_Given passage_
####
For those who want fluoride removed, we sell several products that will do the job. We also sell some very fine water purifiers that leave the most of the fluoride intact, if that's the way you want it.

To explain a bit about fluoride removal, there are some really good and a few not-too-bad ways to go about it. The best technologies are reverse osmosis and distillation. Both remove fluoride handily. If you do not want the total treatment of a distiller or a reverse osmosis system, the third best thing is a simple filter with a cartridge containing activated alumina, the standard industry strategy for fluoride removal. We like to say that the second best way to remove fluoride is with our enhanced performance fluoride filter, which uses the same activated alumina cartridge but in a unique format that significantly improves its performance. Under the right circumstances, standard carbon filters can also be used for fluoride reduction. (See this article.)
####
_Using the information_
A – Copy the fluoride passage from "To explain a" up to and including "(See this article.)", swapping in "bone char" wherever "activated alumina" appears.
B – List every method for removing or reducing fluoride that the fluoride passage names.
The rows that follow come from a separate source.

_Supplied entries_
####
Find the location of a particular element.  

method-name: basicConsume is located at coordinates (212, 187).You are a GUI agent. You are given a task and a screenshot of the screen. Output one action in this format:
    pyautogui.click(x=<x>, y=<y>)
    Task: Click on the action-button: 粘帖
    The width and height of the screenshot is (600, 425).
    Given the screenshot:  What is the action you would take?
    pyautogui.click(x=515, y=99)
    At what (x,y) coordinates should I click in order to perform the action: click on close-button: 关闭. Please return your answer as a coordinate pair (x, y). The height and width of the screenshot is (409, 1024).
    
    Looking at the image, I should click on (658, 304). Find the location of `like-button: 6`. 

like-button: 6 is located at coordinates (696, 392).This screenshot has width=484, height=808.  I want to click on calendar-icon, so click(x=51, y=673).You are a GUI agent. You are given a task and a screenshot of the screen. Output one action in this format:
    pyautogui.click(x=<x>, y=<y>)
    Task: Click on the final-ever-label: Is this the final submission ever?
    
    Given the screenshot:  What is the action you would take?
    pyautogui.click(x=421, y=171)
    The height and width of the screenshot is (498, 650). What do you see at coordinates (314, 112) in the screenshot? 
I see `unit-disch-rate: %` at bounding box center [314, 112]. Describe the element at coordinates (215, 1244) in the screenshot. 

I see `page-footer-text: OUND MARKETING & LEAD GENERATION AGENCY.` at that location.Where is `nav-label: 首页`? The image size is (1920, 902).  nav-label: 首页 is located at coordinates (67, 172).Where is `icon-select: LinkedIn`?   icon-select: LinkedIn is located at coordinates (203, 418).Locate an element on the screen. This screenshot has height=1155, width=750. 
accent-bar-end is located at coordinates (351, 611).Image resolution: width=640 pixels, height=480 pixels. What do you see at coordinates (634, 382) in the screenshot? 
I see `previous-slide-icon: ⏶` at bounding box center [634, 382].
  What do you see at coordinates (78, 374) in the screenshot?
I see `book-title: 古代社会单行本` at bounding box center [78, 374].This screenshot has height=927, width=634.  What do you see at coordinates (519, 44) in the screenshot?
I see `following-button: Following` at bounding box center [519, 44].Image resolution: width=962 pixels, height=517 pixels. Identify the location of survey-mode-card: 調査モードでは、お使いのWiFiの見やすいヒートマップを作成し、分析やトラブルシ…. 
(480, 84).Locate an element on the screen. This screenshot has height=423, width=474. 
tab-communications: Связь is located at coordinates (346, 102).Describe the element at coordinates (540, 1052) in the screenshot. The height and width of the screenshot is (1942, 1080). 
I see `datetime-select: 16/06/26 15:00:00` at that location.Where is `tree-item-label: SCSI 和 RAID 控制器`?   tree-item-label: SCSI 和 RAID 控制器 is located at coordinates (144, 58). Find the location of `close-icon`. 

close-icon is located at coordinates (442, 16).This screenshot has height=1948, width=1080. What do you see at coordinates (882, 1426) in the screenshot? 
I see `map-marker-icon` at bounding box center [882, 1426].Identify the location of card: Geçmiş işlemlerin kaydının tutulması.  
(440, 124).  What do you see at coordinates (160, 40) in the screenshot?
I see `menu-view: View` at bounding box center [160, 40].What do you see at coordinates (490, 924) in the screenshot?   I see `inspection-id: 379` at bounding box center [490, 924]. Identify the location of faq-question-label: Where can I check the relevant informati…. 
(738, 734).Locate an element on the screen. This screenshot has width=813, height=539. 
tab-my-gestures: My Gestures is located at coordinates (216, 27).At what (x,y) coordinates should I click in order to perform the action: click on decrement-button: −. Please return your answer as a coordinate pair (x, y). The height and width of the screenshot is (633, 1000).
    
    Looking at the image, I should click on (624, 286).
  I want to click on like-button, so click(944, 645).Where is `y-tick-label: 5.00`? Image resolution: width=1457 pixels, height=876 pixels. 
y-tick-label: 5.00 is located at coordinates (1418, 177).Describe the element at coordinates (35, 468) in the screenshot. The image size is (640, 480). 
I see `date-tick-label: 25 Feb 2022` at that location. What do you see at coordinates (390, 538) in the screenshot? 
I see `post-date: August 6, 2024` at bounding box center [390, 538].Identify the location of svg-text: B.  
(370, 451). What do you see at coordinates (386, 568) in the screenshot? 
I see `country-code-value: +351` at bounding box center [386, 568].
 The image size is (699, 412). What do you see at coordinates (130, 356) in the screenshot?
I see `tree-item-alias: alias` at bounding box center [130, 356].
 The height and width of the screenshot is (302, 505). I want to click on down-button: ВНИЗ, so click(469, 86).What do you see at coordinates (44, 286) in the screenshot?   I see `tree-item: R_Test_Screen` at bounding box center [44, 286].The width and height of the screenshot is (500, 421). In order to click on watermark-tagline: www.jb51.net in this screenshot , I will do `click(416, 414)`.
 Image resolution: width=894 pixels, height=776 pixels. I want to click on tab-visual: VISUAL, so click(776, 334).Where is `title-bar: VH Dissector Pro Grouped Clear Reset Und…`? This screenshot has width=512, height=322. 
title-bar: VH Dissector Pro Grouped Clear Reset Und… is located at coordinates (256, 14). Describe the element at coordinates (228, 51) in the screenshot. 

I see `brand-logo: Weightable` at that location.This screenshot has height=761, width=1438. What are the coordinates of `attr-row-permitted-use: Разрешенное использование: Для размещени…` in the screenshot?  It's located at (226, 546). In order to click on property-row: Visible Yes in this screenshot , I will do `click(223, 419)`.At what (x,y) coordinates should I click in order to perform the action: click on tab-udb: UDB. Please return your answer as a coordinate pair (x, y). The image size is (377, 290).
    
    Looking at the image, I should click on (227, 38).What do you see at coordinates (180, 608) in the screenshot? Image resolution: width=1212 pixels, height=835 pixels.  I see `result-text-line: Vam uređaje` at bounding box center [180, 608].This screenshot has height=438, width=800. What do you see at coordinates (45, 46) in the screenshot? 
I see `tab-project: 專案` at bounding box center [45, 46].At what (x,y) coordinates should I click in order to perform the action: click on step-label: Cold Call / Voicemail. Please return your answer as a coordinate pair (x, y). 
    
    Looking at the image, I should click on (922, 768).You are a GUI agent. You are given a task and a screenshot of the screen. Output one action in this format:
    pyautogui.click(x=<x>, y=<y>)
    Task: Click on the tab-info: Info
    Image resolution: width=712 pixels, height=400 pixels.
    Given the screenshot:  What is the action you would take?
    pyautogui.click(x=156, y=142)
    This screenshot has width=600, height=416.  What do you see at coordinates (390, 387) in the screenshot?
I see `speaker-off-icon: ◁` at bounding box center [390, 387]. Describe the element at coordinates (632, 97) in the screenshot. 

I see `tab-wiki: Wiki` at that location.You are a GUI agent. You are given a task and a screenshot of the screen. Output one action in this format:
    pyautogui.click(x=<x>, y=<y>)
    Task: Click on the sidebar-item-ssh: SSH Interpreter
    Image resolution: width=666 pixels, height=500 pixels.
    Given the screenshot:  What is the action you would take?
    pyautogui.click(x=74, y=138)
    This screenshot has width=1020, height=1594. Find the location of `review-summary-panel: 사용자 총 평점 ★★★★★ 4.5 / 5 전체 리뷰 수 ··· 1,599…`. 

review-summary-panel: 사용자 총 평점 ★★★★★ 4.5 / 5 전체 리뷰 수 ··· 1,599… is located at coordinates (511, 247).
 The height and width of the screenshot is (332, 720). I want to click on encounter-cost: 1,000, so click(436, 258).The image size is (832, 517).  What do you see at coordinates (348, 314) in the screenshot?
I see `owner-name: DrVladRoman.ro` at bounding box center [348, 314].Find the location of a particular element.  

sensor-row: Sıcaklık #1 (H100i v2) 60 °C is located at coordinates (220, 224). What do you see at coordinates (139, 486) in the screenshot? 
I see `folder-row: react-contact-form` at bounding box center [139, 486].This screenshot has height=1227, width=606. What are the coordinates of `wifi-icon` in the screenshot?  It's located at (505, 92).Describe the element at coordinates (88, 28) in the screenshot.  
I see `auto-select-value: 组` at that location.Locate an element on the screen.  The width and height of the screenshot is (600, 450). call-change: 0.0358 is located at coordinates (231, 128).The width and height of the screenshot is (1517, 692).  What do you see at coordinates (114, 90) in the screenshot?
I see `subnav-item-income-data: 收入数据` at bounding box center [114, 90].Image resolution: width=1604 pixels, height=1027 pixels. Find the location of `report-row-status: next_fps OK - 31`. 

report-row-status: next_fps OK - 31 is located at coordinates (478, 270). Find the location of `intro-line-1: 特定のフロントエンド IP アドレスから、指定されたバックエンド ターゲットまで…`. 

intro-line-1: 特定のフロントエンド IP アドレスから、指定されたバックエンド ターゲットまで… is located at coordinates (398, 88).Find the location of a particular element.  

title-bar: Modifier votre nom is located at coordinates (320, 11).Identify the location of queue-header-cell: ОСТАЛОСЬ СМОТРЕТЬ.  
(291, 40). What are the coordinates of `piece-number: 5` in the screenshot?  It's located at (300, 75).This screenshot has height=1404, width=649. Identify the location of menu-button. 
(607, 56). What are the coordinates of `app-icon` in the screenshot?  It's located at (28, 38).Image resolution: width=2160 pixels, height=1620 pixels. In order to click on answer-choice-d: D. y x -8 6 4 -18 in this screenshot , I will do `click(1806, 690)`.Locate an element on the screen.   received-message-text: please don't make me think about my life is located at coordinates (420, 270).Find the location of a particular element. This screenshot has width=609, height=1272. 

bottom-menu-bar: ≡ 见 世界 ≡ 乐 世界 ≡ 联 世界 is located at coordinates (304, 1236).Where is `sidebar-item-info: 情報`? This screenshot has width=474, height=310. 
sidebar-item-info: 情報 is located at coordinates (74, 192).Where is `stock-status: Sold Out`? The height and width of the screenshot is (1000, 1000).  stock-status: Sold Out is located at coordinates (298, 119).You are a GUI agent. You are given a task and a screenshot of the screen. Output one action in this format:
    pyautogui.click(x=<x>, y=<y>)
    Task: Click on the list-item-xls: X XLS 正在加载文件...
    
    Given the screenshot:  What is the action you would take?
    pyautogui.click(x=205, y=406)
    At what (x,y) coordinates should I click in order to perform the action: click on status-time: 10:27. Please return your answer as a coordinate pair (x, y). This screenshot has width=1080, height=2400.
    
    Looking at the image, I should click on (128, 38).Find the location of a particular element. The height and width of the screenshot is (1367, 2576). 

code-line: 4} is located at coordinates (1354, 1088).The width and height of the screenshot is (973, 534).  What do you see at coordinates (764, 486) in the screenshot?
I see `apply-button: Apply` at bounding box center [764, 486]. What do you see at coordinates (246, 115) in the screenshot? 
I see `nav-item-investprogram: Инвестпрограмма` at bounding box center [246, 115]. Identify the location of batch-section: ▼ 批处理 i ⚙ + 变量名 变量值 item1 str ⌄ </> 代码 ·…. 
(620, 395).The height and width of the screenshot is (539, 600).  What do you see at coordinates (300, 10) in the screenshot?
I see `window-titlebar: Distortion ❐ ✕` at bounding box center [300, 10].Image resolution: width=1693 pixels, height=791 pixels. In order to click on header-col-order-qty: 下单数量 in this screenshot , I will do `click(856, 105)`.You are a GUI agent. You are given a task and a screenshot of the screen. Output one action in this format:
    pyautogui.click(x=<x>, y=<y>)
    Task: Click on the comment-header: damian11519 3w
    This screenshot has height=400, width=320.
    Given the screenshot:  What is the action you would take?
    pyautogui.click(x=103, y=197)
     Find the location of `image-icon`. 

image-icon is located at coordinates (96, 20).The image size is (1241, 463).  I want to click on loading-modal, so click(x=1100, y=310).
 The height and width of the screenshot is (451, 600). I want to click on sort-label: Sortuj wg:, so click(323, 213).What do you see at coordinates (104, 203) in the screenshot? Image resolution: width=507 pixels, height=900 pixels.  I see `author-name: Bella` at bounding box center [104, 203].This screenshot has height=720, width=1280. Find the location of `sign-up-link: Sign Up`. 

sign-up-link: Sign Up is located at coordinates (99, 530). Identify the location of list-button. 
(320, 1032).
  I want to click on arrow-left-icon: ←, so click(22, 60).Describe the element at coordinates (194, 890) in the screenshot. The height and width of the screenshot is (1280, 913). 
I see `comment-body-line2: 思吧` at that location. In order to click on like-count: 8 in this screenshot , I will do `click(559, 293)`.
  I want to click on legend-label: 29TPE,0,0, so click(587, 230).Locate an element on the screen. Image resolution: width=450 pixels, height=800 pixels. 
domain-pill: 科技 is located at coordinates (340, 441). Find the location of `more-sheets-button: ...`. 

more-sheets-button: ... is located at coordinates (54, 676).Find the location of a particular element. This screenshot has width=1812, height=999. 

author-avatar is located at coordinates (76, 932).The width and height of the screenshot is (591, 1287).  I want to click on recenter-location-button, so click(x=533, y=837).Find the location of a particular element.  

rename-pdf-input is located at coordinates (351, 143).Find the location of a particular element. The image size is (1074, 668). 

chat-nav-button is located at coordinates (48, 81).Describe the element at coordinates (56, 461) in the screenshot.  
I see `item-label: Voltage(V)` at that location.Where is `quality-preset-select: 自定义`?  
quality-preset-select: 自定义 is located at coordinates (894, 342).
####
_Solved tasks_
A –
To explain a bit about fluoride removal, there are some really good and a few not-too-bad ways to go about it. The best technologies are reverse osmosis and distillation. Both remove fluoride handily. If you do not want the total treatment of a distiller or a reverse osmosis system, the third best thing is a simple filter with a cartridge containing bone char, the standard industry strategy for fluoride removal. We like to say that the second best way to remove fluoride is with our enhanced performance fluoride filter, which uses the same bone char cartridge but in a unique format that significantly improves its performance. Under the right circumstances, standard carbon filters can also be used for fluoride reduction. (See this article.)

B –
- Reverse osmosis
- Distillation
- A simple filter with an activated alumina cartridge
- The enhanced performance fluoride filter
- Standard carbon filters